Ketika itu sekitar bulan September 2011, Sekaring Jagad dengan formasi awal yang berisikan 4 orang: Dimas (vokal), Tato (gitar), Frangky (bass) dan Eka (drum) melakukan shooting di studio SBO Tv, di gedung Graha Pena lantai 21. Shooting dilakukan selama sekitar 1 jam dengan membawakan 7 lagu. Tema acara ketika itu adalah 'Tribute to Gombloh'. Setelah acara shooting selesai, kami pulang ke rumah masing-masing dan menunggu tayangnya penampilan kami di Tv.
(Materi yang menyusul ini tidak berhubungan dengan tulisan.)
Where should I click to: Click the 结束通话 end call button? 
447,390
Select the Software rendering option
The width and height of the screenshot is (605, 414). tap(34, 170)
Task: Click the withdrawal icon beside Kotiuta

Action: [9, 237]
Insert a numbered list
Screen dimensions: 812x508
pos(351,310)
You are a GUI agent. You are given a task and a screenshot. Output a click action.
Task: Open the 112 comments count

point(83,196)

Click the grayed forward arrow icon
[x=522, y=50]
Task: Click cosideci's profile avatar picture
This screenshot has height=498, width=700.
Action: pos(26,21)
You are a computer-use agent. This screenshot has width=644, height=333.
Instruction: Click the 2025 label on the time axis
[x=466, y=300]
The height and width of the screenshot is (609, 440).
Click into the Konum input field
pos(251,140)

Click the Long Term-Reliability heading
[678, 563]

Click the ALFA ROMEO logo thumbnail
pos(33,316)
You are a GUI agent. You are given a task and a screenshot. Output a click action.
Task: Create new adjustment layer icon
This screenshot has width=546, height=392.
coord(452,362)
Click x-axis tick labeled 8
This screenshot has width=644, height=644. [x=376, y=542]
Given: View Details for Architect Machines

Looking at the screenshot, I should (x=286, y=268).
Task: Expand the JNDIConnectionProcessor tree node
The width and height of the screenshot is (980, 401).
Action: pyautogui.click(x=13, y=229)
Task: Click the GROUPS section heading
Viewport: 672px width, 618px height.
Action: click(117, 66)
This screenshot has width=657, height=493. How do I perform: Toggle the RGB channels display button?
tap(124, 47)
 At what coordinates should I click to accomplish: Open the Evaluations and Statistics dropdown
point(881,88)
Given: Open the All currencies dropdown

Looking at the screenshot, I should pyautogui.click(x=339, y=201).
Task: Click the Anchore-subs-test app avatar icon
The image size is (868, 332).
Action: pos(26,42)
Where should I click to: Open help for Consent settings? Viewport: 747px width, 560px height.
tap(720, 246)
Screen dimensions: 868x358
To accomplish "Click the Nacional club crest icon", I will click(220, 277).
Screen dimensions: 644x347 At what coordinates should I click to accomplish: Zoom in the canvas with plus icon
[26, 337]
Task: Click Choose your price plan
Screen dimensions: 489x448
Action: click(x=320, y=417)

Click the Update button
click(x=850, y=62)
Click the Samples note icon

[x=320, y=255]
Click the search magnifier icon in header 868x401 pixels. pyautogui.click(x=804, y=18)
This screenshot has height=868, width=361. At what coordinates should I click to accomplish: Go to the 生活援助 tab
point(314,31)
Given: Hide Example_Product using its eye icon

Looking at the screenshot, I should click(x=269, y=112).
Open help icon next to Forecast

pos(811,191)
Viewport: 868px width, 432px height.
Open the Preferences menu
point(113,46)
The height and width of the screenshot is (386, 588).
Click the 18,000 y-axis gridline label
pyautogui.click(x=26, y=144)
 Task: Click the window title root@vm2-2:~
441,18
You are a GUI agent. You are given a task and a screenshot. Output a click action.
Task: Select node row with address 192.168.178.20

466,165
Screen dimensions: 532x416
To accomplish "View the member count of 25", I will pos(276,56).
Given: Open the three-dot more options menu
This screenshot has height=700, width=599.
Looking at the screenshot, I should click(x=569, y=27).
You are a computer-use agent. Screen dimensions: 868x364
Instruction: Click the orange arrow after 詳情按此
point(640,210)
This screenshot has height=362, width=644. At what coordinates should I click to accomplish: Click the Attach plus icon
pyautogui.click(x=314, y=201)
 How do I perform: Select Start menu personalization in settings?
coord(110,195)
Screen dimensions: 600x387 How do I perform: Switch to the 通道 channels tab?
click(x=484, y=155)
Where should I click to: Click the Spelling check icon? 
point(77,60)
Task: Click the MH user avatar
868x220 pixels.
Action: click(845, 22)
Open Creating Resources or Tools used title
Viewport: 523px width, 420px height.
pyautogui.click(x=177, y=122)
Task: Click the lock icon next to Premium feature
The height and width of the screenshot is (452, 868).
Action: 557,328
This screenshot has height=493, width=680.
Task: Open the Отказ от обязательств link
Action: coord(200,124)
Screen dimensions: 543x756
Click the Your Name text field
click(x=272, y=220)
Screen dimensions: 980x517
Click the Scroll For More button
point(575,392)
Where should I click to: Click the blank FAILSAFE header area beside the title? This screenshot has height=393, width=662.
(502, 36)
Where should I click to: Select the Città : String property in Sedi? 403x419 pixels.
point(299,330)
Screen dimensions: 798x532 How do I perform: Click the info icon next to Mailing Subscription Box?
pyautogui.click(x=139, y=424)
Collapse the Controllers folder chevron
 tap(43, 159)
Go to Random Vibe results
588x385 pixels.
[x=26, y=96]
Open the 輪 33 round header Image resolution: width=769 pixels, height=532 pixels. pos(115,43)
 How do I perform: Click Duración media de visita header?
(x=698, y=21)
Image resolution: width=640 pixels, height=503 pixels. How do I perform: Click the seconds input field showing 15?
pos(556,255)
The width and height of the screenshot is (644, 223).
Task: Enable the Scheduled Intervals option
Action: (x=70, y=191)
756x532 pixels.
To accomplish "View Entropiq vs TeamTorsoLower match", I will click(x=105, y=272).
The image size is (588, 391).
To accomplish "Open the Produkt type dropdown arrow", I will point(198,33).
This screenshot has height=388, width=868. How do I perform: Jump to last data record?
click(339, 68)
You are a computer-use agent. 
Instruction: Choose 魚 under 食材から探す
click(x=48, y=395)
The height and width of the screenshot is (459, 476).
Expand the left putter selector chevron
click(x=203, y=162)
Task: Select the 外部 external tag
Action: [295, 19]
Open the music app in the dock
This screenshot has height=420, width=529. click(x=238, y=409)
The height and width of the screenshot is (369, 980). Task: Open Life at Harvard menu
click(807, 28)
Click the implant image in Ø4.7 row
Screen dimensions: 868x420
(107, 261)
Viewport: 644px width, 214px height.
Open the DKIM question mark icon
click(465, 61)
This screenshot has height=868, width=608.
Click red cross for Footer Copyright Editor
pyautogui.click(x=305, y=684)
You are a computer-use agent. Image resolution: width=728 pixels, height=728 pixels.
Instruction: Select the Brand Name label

Seminggu kemudian, Sekaring Jagad ditayangkan di SBO Tv. Walaupun kualitas broadcast sound sedikit kurang memuaskan, namun performa di Tv itu cukup banyak mengundang perhatian dari khalayak ramai, sebab frekuensi pemutarannya mencapai 8 kali dalam sebulan; konon, SBO Tv terus-terusan menayangkan Sekaring Jagad di program 'Rolling Rock' dikarenakan banyaknya permintaan penonton yang haus akan kerinduan terhadap lagu-lagu sang maestro: Gombloh.

Ya, setidaknya setelah tampil di SBO Tv, tawaran manggung bagi Sekaring Jagad mulai bermunculan. Suatu berkah tersendiri bagi Sekaring Jagad.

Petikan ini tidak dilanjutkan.